(Extracted records)
'''

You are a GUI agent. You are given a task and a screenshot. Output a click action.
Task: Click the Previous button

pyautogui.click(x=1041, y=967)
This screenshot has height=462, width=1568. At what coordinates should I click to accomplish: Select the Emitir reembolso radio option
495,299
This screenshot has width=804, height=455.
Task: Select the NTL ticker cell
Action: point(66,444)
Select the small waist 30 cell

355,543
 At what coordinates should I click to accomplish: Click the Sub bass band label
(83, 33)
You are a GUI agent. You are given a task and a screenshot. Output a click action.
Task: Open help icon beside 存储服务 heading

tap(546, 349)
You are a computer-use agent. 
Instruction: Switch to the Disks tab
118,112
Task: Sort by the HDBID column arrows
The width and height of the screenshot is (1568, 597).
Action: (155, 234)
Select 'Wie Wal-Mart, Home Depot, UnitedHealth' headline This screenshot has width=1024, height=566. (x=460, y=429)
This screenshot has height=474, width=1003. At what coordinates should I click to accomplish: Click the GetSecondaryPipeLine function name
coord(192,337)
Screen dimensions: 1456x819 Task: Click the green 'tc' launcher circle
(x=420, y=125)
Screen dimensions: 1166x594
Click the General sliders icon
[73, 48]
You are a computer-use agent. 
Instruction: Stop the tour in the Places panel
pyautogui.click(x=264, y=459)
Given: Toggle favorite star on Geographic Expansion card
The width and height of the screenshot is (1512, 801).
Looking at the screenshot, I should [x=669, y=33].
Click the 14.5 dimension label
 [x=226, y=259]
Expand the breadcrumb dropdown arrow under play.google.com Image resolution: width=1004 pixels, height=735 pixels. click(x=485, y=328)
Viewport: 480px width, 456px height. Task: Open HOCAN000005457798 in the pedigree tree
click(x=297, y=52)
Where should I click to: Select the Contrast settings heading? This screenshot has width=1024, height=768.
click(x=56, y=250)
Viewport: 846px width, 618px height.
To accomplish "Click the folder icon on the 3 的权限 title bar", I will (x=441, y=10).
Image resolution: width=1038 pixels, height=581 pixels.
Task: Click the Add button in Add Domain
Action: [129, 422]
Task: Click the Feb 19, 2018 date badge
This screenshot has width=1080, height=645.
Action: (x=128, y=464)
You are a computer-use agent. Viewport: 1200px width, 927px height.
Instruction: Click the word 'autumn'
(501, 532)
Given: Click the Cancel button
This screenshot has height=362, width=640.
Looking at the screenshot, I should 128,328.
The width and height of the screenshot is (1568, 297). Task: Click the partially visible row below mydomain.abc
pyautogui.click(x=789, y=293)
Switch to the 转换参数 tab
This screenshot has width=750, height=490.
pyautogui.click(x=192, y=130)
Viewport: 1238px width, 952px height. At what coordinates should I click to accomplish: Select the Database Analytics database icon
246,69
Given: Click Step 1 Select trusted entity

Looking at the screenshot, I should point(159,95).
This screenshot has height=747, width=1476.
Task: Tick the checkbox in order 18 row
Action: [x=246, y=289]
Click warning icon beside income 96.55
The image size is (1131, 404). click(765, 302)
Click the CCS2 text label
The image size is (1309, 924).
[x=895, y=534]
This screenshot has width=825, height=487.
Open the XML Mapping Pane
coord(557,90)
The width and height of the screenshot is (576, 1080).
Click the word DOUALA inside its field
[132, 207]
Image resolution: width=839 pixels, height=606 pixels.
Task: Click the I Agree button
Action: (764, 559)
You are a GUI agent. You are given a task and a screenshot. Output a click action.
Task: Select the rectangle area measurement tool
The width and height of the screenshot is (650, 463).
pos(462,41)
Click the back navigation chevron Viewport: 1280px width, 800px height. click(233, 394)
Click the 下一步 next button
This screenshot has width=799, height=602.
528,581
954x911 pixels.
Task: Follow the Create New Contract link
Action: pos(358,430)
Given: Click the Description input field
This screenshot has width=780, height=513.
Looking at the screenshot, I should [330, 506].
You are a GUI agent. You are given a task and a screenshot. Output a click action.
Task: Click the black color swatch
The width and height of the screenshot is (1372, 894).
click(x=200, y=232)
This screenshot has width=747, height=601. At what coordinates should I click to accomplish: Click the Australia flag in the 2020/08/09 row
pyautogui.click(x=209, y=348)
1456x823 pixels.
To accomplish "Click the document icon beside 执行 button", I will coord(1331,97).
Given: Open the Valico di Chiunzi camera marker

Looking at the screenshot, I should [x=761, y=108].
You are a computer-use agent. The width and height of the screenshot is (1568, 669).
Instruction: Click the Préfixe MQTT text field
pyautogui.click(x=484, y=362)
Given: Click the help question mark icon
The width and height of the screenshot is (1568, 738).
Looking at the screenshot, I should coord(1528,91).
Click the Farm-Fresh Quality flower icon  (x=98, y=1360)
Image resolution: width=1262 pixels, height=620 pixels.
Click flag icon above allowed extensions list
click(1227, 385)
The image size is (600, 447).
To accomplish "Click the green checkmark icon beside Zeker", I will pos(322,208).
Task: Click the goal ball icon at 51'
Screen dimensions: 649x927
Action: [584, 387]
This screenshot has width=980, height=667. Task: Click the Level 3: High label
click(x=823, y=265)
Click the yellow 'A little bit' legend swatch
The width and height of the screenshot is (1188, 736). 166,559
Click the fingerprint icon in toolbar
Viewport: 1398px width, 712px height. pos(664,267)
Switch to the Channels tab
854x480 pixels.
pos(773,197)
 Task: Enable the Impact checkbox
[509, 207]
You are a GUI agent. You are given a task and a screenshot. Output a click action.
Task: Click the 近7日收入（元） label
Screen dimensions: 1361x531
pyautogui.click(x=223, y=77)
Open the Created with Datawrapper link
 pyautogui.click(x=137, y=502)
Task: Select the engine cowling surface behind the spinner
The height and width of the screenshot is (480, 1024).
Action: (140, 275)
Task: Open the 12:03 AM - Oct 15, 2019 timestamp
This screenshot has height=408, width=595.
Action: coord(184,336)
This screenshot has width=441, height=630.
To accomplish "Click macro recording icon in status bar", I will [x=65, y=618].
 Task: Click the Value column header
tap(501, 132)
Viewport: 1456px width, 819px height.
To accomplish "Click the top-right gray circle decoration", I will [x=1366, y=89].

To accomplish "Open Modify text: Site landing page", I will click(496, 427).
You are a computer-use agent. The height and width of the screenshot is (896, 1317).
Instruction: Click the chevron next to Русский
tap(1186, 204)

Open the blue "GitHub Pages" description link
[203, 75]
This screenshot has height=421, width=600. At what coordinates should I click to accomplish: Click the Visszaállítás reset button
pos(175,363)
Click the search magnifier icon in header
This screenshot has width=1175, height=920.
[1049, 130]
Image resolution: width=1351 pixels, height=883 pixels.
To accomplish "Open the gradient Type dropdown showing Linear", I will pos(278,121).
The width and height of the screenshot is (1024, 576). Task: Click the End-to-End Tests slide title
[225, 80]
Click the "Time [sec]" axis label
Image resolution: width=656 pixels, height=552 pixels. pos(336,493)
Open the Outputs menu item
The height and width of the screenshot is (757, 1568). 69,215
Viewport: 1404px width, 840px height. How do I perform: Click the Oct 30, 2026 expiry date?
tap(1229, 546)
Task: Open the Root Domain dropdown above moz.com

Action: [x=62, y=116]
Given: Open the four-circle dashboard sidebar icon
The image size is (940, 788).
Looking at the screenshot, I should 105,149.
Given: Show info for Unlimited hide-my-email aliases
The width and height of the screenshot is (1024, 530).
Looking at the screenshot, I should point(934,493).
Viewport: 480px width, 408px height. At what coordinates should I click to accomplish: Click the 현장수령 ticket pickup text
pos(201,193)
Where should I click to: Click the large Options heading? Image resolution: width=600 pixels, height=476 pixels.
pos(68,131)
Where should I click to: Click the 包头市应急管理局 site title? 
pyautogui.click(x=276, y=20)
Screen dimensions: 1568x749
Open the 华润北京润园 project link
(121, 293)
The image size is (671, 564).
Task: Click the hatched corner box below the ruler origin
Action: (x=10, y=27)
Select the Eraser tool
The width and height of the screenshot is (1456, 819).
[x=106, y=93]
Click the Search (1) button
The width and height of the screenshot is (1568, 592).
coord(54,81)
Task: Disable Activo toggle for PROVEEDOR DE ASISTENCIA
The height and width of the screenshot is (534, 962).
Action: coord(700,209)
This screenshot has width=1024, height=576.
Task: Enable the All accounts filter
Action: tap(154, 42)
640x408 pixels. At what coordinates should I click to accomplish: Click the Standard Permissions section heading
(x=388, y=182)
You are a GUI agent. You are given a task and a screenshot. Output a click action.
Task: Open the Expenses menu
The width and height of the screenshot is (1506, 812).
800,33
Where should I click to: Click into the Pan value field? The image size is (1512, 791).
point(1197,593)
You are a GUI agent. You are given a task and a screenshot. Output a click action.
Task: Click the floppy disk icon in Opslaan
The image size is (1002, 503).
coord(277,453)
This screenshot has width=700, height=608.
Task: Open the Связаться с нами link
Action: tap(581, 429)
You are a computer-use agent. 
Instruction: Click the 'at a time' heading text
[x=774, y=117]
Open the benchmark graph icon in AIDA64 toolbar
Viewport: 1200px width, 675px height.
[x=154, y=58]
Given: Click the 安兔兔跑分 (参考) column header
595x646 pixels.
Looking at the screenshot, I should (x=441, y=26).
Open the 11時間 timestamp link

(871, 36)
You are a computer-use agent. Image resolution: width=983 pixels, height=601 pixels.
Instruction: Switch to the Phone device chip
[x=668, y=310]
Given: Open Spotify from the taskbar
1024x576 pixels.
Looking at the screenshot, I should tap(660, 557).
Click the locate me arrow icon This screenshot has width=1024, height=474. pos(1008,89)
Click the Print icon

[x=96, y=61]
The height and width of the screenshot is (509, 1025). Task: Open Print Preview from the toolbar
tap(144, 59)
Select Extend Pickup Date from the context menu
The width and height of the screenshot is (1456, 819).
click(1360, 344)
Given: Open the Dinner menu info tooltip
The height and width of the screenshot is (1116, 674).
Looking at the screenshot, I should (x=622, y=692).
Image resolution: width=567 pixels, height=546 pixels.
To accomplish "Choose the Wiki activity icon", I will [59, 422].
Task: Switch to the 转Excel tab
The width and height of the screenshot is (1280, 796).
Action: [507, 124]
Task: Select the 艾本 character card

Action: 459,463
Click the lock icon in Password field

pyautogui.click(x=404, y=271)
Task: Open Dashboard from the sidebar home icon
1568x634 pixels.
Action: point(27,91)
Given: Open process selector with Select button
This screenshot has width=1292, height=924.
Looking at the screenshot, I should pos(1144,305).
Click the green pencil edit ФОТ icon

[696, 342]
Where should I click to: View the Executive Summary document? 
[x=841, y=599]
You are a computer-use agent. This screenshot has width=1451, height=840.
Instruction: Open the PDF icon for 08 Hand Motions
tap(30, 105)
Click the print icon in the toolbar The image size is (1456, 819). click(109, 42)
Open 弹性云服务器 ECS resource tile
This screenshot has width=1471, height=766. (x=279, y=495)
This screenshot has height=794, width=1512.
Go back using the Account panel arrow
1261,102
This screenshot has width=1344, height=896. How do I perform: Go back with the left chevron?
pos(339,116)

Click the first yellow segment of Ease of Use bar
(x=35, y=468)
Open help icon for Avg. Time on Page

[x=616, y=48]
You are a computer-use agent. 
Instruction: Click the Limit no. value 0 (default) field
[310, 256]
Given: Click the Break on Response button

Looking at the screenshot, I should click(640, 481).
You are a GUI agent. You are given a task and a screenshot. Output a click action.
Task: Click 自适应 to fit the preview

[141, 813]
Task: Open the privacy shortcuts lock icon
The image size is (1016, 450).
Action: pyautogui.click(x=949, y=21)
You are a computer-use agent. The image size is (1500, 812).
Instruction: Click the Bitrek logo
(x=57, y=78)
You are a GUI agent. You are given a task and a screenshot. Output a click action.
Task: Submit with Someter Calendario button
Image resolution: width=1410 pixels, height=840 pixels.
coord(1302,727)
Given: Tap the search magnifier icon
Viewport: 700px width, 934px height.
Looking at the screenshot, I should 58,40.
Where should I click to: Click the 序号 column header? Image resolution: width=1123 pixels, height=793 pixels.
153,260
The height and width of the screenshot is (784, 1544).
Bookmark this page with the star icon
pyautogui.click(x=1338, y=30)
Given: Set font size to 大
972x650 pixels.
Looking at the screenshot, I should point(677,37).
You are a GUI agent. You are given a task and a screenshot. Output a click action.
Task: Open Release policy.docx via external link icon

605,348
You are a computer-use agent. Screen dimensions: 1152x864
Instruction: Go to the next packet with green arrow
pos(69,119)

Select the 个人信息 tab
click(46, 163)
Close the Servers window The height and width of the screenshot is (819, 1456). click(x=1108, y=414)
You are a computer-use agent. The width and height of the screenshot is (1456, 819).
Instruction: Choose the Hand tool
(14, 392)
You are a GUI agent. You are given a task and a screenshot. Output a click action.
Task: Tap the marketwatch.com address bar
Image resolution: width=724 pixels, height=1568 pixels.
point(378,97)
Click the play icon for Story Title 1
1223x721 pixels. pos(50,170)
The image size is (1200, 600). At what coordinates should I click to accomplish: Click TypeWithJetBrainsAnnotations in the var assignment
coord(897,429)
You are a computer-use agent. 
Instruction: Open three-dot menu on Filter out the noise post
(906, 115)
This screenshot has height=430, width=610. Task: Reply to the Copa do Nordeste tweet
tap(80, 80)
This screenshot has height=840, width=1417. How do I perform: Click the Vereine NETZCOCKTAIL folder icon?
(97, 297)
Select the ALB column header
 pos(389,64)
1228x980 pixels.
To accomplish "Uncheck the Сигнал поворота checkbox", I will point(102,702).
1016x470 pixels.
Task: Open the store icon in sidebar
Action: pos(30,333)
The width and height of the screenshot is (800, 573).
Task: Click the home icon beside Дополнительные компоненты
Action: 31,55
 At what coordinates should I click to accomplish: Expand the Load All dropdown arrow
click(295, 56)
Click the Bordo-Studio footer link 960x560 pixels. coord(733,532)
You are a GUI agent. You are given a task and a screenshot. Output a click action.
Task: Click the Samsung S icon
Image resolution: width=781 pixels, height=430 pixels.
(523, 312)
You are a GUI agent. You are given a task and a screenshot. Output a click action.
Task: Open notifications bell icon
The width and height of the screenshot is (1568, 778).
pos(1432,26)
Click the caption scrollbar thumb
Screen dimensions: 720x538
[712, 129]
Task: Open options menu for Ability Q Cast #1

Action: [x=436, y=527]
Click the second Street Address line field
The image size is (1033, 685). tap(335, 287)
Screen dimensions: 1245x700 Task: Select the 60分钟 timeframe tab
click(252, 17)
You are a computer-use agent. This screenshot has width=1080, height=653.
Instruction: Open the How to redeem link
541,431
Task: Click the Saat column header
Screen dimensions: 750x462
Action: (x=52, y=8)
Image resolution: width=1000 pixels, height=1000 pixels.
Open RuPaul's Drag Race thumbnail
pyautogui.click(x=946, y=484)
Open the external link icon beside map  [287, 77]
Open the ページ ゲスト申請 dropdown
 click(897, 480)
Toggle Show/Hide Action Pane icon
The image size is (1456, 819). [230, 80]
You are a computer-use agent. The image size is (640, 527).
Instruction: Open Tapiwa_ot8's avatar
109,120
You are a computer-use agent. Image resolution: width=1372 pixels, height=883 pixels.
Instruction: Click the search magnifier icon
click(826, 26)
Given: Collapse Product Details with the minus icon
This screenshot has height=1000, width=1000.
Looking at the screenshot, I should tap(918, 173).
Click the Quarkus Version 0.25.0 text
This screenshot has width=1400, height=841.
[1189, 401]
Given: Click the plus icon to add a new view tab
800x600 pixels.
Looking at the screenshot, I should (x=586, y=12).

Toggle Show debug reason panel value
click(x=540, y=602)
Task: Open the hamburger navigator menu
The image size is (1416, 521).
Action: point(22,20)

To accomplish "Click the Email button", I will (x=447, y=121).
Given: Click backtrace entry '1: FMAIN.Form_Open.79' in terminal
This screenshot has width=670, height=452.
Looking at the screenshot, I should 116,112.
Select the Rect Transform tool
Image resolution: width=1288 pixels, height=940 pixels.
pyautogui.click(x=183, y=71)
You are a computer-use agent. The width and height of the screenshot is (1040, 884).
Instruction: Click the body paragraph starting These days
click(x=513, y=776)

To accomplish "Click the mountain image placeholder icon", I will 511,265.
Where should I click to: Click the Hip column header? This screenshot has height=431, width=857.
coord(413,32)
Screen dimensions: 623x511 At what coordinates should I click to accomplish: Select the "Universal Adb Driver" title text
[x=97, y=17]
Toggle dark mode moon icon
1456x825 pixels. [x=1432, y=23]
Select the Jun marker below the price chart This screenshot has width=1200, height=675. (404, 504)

'''

(Exercise) Format the lines above, from the line with "This screenshot has width=980, height=667." through the line with "Action: coord(184,336)", both included, as a JSON list of strings with one string per line. Leave out blank lines.

(The solution)
[
  "This screenshot has width=980, height=667. Task: Click the Level 3: High label",
  "click(x=823, y=265)",
  "Click the yellow 'A little bit' legend swatch",
  "The width and height of the screenshot is (1188, 736). 166,559",
  "Click the fingerprint icon in toolbar",
  "Viewport: 1398px width, 712px height. pos(664,267)",
  "Switch to the Channels tab",
  "854x480 pixels.",
  "pos(773,197)",
  " Task: Enable the Impact checkbox",
  "[509, 207]",
  "You are a GUI agent. You are given a task and a screenshot. Output a click action.",
  "Task: Click the 近7日收入（元） label",
  "Screen dimensions: 1361x531",
  "pyautogui.click(x=223, y=77)",
  "Open the Created with Datawrapper link",
  " pyautogui.click(x=137, y=502)",
  "Task: Select the engine cowling surface behind the spinner",
  "The height and width of the screenshot is (480, 1024).",
  "Action: (140, 275)",
  "Task: Open the 12:03 AM - Oct 15, 2019 timestamp",
  "This screenshot has height=408, width=595.",
  "Action: coord(184,336)"
]